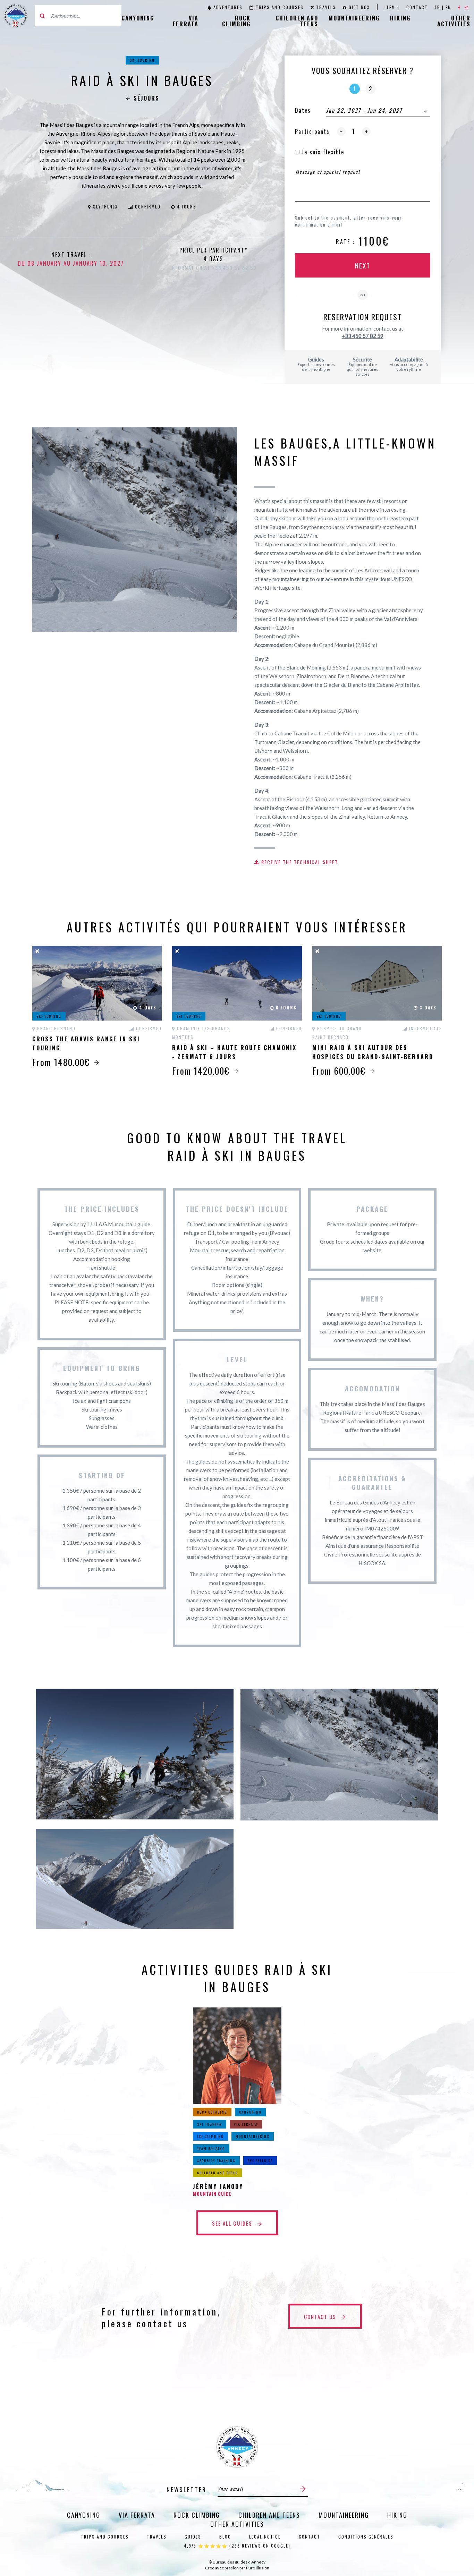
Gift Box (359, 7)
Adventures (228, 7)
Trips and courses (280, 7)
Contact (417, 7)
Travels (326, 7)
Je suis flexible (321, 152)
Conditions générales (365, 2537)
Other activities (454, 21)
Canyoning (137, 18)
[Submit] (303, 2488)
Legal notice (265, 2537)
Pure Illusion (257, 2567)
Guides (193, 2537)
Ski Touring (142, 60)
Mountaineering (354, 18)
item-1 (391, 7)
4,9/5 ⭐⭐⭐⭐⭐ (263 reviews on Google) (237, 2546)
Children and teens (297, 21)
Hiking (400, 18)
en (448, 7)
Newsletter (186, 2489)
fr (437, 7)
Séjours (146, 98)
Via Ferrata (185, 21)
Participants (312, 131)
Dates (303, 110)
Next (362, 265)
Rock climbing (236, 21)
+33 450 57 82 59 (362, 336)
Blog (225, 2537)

○ ○ ○

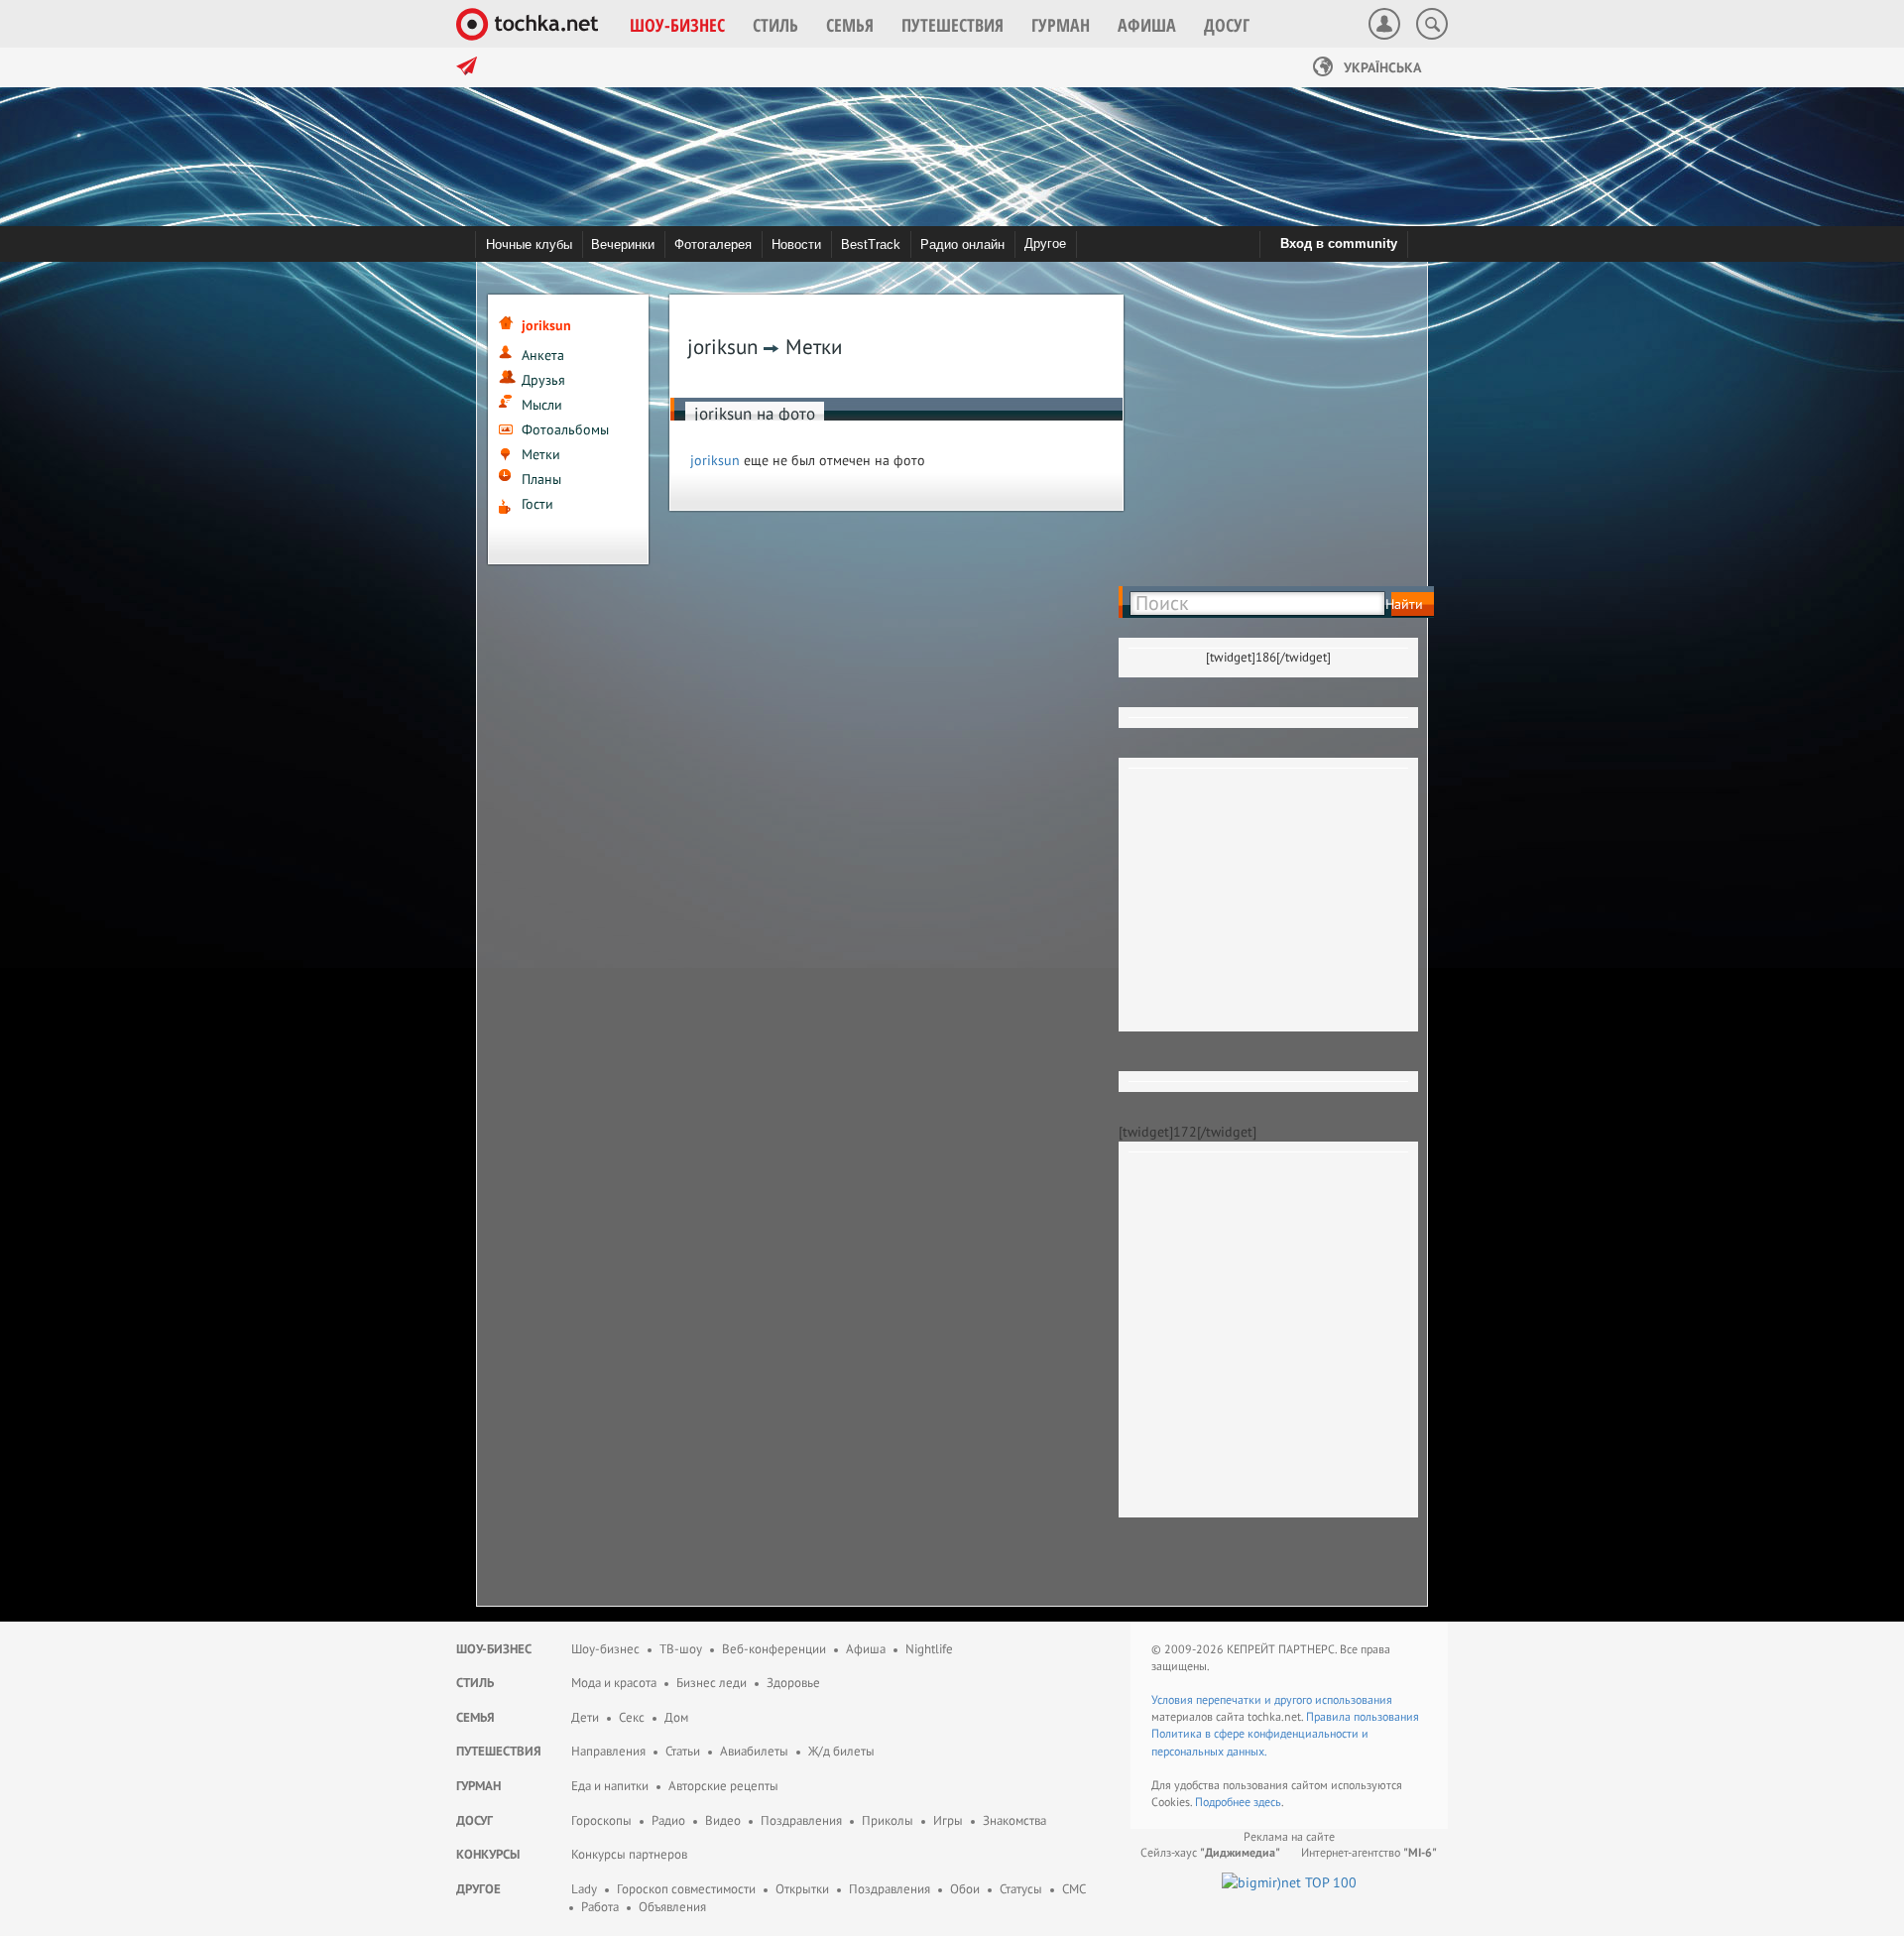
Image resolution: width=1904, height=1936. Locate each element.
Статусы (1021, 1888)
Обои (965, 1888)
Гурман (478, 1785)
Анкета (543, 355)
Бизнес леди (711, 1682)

○ ○ ○

Precisely the lines between those holding "4,9/5 ⭐⭐⭐⭐⭐ (263" and "Blog (225, 2537)", inclusive, are to be reproduced from the listing above, with nothing added.

4,9/5 ⭐⭐⭐⭐⭐ (263 reviews on Google) (237, 2546)
Children and teens (297, 21)
Hiking (400, 18)
en (448, 7)
Newsletter (186, 2489)
fr (437, 7)
Séjours (146, 98)
Via Ferrata (185, 21)
Participants (312, 131)
Dates (303, 110)
Next (362, 265)
Rock climbing (236, 21)
+33 450 57 82 59 (362, 336)
Blog (225, 2537)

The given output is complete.